■ Task to carry out: Swap "Open" for "Launch" in the items from the line that contains "The image size is (800, 413)." down to the line that contains "pyautogui.click(x=193, y=404)", and give only those lines back, otherwise unchanged.

╭──

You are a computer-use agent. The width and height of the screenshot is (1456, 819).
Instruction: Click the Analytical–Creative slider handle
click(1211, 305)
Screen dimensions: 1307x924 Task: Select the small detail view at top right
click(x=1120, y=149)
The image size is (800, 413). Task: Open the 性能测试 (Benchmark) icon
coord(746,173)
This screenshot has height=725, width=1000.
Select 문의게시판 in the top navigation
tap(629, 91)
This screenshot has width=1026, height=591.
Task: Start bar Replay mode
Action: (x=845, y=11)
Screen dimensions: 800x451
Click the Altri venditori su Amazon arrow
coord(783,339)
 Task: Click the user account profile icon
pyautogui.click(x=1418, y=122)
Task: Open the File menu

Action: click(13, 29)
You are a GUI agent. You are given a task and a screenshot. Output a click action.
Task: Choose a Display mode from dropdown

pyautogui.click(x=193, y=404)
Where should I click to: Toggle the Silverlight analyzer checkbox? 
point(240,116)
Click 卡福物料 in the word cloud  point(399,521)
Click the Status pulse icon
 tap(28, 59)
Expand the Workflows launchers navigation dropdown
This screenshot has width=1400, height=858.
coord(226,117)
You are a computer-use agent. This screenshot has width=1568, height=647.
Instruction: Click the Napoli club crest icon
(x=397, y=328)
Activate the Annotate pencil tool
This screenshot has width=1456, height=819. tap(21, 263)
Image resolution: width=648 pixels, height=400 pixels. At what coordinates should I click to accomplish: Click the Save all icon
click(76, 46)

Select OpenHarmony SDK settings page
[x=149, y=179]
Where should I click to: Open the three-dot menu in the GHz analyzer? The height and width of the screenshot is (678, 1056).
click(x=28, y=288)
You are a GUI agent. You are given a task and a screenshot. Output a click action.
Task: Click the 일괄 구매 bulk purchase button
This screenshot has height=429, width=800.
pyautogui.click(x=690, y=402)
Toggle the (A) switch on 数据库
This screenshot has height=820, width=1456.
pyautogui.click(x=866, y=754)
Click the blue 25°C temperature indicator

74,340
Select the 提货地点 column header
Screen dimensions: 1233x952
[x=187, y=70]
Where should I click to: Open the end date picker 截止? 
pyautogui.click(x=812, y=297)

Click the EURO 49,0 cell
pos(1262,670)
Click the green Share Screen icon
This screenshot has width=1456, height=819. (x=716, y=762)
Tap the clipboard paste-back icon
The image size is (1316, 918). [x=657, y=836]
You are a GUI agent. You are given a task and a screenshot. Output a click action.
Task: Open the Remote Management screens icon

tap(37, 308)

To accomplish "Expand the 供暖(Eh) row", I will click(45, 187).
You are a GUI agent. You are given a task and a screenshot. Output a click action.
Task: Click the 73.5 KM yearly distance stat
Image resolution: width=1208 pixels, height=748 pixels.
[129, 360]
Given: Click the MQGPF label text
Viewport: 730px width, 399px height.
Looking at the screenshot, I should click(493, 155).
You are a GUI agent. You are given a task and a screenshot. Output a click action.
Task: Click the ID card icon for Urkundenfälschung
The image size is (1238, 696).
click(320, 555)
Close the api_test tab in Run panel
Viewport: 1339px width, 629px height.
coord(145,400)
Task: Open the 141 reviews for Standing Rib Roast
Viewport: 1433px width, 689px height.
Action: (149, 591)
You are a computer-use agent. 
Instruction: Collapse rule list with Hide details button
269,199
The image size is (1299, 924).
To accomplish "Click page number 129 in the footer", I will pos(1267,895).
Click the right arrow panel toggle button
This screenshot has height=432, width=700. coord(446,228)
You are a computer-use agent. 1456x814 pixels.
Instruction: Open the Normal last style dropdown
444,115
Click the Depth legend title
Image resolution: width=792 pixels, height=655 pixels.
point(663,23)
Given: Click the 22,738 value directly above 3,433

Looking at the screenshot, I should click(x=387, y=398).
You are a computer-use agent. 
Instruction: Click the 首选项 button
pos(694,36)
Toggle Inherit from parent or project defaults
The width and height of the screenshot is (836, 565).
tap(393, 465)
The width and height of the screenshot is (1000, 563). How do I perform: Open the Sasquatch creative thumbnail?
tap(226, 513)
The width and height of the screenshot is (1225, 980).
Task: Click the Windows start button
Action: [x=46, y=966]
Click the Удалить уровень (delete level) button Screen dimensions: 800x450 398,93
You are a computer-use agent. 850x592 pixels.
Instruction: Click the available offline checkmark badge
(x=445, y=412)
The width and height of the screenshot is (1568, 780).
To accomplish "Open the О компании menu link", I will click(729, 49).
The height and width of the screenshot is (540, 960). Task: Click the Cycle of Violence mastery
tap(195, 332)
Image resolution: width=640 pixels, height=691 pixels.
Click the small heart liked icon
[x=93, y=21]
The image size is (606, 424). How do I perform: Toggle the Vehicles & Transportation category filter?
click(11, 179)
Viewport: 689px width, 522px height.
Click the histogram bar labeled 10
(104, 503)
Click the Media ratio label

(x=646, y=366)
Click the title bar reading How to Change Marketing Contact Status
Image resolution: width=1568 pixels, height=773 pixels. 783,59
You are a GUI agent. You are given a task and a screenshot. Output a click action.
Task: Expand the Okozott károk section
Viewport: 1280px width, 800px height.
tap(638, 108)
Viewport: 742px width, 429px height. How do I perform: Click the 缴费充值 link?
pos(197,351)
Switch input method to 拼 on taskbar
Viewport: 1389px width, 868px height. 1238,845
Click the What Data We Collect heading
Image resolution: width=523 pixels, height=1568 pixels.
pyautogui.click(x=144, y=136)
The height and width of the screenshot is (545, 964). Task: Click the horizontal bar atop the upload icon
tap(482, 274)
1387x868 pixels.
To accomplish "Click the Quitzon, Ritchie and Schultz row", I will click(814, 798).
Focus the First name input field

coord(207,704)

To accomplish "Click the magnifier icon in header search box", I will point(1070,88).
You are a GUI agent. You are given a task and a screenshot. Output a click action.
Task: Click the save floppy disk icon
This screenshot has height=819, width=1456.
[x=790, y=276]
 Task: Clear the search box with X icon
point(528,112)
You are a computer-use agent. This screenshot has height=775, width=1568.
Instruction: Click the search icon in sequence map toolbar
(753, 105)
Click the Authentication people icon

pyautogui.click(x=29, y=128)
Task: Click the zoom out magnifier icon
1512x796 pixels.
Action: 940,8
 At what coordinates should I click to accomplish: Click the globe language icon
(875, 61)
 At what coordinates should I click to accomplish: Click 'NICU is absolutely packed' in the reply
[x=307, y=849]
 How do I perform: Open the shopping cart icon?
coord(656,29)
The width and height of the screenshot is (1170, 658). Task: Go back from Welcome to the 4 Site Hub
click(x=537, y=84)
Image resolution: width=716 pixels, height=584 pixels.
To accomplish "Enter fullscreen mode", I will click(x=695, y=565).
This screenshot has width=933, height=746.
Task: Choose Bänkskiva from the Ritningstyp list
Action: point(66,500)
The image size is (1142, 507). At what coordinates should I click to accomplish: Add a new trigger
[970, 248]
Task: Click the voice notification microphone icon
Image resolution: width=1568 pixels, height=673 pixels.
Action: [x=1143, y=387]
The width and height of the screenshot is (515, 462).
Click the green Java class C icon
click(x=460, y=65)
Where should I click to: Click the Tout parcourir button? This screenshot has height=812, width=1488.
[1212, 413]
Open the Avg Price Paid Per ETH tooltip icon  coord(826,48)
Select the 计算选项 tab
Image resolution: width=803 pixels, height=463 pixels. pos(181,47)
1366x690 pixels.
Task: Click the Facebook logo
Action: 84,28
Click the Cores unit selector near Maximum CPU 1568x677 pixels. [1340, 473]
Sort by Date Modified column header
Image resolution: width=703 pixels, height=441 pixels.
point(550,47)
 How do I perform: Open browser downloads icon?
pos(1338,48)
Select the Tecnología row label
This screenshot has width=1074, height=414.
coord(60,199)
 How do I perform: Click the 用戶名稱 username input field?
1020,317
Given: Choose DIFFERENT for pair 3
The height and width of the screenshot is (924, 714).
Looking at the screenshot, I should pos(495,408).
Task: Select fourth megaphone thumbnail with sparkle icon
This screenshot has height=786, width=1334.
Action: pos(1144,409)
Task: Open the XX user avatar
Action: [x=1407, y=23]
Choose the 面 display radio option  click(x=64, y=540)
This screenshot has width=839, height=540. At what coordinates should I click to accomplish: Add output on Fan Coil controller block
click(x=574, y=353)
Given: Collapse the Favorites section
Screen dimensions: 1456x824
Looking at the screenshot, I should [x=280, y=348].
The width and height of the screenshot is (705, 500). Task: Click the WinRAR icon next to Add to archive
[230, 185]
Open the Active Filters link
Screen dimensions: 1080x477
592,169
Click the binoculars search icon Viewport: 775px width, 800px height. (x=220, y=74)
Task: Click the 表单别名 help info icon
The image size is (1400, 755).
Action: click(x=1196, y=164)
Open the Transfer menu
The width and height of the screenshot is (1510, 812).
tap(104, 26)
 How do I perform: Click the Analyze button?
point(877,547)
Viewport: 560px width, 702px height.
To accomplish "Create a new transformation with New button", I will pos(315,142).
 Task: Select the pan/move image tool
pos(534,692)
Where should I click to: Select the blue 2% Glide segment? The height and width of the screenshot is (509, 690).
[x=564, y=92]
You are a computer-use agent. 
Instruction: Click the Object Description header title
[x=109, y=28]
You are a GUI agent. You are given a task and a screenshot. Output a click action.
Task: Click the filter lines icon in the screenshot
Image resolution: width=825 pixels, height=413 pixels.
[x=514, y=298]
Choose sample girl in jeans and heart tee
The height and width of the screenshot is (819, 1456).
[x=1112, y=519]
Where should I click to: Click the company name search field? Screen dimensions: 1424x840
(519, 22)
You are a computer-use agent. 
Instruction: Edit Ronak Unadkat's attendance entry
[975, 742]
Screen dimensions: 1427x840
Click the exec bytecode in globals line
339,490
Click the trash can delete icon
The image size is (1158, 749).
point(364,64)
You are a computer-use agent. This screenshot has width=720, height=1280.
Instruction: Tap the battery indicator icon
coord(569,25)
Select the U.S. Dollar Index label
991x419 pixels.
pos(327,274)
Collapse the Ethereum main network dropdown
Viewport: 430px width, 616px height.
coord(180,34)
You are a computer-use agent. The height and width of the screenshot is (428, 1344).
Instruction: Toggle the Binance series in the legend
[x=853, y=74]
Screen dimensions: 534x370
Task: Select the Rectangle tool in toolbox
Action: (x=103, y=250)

╰──

■ Solution to this task:
The image size is (800, 413). Task: Launch the 性能测试 (Benchmark) icon
coord(746,173)
This screenshot has height=725, width=1000.
Select 문의게시판 in the top navigation
tap(629, 91)
This screenshot has width=1026, height=591.
Task: Start bar Replay mode
Action: (x=845, y=11)
Screen dimensions: 800x451
Click the Altri venditori su Amazon arrow
coord(783,339)
 Task: Click the user account profile icon
pyautogui.click(x=1418, y=122)
Task: Launch the File menu

Action: click(13, 29)
You are a GUI agent. You are given a task and a screenshot. Output a click action.
Task: Choose a Display mode from dropdown

pyautogui.click(x=193, y=404)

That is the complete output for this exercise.